Соглашаюсь только на таких условиях! Дипломатическая нота! Ультиматум! Вот такой наш ответ Чемберлену!

Они обе засмеялись — тихонько и весело, глядя друг на друга.

И у обеих лучились глаза — пониманием, родным теплом и любовью.

— А откуда ты знаешь про Чемберлена? Где-то прочла? — спросила бабушка.

Внучка озадаченно сдвинула брови, подумала — но так и не вспомнила. И дёрнула плечами: — Да не знаю я! Не помню. Где-то ж вычитала.

И они обе снова весело и тихо рассмеялись, тепло глядя друг на дружку.

В дверь позвонили.

Внучка вскочила пружиной и кинулась в прихожую — открыть.

— Спроси, кто! — собрав силы, как можно громче напомнила бабушка вслед.

В комнату вплыла Изольда Леонидовна, в длинном ярком домашнем платье и с широкой улыбкой, чисто по-соседски.

Внучка дала себе установку: быть с ней приветливой и учтивой («ради бабушкиного здоровья»). И даже решила не обращать внимания на её пунцовую помаду, которая, как всегда, была налицо, даже дома.

Внучка так решила не только из-за бабушки — хотя это, конечно, было сейчас основное: лишний раз не огорчать, не усугублять.

Просто — после телефонного разговора — Изольда Леонидовна почему-то уже не казалась внучке такой уж противной.

Тем более, что её визит был кратким — как всегда, когда у бабушки гостила внучка. Ну, а бабушкино общение во внучкино отсутствие — это уж не внучкина забота.

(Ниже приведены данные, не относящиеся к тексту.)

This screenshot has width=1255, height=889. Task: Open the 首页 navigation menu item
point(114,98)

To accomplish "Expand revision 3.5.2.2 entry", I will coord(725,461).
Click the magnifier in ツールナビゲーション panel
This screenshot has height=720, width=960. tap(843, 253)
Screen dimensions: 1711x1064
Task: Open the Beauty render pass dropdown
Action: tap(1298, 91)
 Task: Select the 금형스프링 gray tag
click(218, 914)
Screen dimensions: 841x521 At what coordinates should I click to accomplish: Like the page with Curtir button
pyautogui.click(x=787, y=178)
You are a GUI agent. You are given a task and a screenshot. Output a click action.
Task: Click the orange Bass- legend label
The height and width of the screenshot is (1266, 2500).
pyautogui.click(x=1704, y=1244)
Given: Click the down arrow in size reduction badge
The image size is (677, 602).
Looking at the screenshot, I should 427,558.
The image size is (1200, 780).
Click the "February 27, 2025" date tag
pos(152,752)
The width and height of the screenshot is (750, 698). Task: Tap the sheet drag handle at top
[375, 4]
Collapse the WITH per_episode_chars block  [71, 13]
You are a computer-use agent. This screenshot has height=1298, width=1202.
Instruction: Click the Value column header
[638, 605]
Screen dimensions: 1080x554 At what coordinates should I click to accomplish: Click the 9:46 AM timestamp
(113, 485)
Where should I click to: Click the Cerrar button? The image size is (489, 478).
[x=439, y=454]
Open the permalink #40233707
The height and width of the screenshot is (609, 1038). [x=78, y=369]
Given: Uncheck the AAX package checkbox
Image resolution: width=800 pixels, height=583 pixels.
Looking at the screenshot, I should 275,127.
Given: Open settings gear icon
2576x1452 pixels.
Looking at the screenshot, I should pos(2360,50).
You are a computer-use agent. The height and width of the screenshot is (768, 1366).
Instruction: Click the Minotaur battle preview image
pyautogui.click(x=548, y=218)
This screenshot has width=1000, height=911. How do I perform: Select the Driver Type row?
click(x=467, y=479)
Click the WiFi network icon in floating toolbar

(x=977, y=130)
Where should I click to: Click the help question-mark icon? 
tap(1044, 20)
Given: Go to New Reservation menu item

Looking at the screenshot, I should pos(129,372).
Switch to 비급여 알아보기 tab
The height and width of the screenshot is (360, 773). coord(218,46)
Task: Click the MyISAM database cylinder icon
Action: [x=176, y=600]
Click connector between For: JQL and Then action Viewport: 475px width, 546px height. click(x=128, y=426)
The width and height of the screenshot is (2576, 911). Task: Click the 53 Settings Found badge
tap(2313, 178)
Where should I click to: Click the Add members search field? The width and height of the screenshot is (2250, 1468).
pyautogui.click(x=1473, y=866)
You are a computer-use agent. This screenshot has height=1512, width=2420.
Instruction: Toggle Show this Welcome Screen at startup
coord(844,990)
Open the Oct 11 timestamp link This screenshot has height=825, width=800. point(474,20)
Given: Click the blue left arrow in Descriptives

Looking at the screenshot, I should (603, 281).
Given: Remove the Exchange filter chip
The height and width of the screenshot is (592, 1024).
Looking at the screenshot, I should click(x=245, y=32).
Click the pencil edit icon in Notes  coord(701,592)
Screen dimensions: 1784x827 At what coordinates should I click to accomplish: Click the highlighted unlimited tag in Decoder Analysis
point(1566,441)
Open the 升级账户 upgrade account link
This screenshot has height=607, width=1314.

Изольда Леонидовна посетовала на позднюю осень и сырую погоду.

С жаром призывала бабушку поскорее поправиться, выздороветь и больше никогда не болеть, и бабушка, кажется, немного устала благодарить за все заклинания.

Далее соседка пылко порывалась сходить для бабушки в аптеку — а если там чего не будет, так есть знакомые врачи, тут же всё раздобудут. И, кажется, бабушка снова немножко утомилась вежливо и с благодарностями отнекиваться. И уверять, что лекарства в рецепте недорогие и общедоступные. И внучка сходит в аптеку сама, здесь же совсем рядом, в соседнем доме.

И тогда Изольда Леонидовна предложила сделать торт.

Роскошный — и в то же время очень нежный и тающий во рту — «Наполеон». Или даже — бабушкин коронный! — «Зимний сон». Она знала, что на важные праздники бабушка всегда делает один из этих тортов. И теперь хотела помочь, раз уважаемая соседка болеет: сделать ей приятное.

Услышав, что бабушка как раз собиралась делать «Зимний сон» — причём, обязательно, потому что дочь очень просила, — Изольда выказала такое рвение — что тут уже отказаться не было никакой возможности. Бабушка попыталась — но стало ясно: отказ нанесёт Изольде Леонидовне такую душевную травму… Что восстановить добрососедские отношения будет очень непросто.

И бабушка сдалась.

Изольда Леонидовна уже почти полетела из квартиры — буквально, на крыльях радости — едва вырвав бабушкино согласие.

Но бабушке всё же удалось её остановить — и вручить заготовленные ингредиенты. А то соседка хотела тут же отправиться на центральный рынок — самой всё закупить. Всё самое лучшее.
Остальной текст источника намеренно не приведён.